D: There’s so much. Kenny and the team really took a chance on me. I have a lot of experience in writing and I’ve worked in the design and fashion industries, but I had zero experience in marketing. I’ve learned so much about branding and how to capture a company’s culture, and I continue to learn. I don’t think marketing is something anyone can master because the industry, especially with social media, is always changing,
What about you?
H: I learned so much just in my first month that this question is particularly hard. I think for me the biggest take away is the confidence I have gained from this experience. My mentors at ThreeSixtyEight put so much trust and confidence in me and my skills. At the beginning of the internship, I doubted myself. The support I’ve received has pushed me to believe that I can achieve anything!
D: In one sentence, explain what it’s like to work for ThreeSixtyEight.
H: One second I’m writing content for a one-of-a-kind industry website, the next I’m writing a comedy script over a glass of wine.

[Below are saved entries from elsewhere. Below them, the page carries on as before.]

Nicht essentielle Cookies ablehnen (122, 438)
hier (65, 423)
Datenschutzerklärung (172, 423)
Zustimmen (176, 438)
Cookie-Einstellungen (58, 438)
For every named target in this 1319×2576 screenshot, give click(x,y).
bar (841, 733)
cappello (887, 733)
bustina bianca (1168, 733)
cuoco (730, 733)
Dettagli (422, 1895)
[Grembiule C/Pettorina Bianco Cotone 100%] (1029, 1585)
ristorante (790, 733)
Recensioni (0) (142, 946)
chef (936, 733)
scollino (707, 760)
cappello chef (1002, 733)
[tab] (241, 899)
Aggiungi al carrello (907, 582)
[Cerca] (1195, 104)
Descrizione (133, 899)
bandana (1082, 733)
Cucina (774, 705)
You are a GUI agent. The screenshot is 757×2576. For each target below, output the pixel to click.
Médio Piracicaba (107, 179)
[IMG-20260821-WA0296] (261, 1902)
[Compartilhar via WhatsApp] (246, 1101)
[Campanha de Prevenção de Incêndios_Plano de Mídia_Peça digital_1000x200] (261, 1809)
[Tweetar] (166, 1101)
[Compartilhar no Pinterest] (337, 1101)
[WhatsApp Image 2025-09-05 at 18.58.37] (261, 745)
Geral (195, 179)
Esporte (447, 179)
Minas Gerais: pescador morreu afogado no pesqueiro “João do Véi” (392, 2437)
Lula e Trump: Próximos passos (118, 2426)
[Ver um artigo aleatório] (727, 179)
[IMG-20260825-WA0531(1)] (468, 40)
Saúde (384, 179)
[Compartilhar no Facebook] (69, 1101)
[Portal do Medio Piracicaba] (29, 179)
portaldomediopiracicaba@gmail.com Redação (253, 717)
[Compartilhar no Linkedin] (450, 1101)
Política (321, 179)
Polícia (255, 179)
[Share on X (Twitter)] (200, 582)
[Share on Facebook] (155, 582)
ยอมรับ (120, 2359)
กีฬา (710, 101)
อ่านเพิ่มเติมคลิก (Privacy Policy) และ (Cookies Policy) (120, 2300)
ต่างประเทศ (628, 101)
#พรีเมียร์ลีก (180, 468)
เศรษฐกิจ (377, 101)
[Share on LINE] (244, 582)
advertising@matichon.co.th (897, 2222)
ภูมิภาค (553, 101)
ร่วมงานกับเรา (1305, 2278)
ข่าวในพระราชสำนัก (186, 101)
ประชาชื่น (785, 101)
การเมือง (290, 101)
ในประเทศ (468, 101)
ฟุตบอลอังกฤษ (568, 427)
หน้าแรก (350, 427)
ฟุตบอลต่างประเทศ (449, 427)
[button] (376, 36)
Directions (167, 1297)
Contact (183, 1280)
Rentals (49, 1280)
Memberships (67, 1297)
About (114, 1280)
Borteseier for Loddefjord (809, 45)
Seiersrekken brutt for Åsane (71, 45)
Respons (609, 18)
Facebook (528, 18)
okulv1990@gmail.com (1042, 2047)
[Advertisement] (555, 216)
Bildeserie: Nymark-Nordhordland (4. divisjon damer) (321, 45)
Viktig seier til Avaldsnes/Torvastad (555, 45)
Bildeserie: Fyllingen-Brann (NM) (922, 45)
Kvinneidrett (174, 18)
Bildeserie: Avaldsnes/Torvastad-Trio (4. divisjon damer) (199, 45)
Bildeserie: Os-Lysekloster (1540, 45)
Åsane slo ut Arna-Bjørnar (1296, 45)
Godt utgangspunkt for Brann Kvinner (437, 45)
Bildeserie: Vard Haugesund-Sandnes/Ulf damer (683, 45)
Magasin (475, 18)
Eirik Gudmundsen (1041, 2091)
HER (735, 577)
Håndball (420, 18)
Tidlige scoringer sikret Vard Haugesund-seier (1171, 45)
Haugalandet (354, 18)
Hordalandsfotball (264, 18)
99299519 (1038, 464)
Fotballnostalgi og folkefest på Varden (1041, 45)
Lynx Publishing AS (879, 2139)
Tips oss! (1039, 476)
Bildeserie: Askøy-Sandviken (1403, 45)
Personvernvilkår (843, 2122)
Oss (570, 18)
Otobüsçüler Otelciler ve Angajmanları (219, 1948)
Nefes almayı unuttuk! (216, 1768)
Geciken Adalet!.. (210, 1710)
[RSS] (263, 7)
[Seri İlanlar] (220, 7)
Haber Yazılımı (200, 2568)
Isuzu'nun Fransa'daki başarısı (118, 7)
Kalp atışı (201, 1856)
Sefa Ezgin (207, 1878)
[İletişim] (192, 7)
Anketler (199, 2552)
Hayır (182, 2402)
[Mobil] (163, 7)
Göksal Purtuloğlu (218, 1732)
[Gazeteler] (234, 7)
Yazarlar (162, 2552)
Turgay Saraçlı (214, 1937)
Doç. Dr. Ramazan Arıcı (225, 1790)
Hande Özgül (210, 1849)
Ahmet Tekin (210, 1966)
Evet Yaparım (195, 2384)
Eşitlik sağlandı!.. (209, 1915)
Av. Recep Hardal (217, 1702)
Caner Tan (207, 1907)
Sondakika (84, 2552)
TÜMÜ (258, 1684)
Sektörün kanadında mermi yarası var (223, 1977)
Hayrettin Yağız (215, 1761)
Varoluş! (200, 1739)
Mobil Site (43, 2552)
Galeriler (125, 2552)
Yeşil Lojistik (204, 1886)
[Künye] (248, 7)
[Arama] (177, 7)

D: That’s a pretty apt description.
Our internships with ThreeSixtyEight have been challenging, exciting, and rewarding. What we’ve learned in just a short time we will carry with us through our careers, and we aren’t even halfway done with the internships. We have been incredibly lucky to work with such a supportive team.
The most important lesson we’ve learned is that an internship is what you make of it. The experience can be an adventure or a nightmare depending on what you decide is your contribution to the company. Having confidence in your strengths while being open to learning from everyone around you is the best way to gain the most from any internship, and really any profession.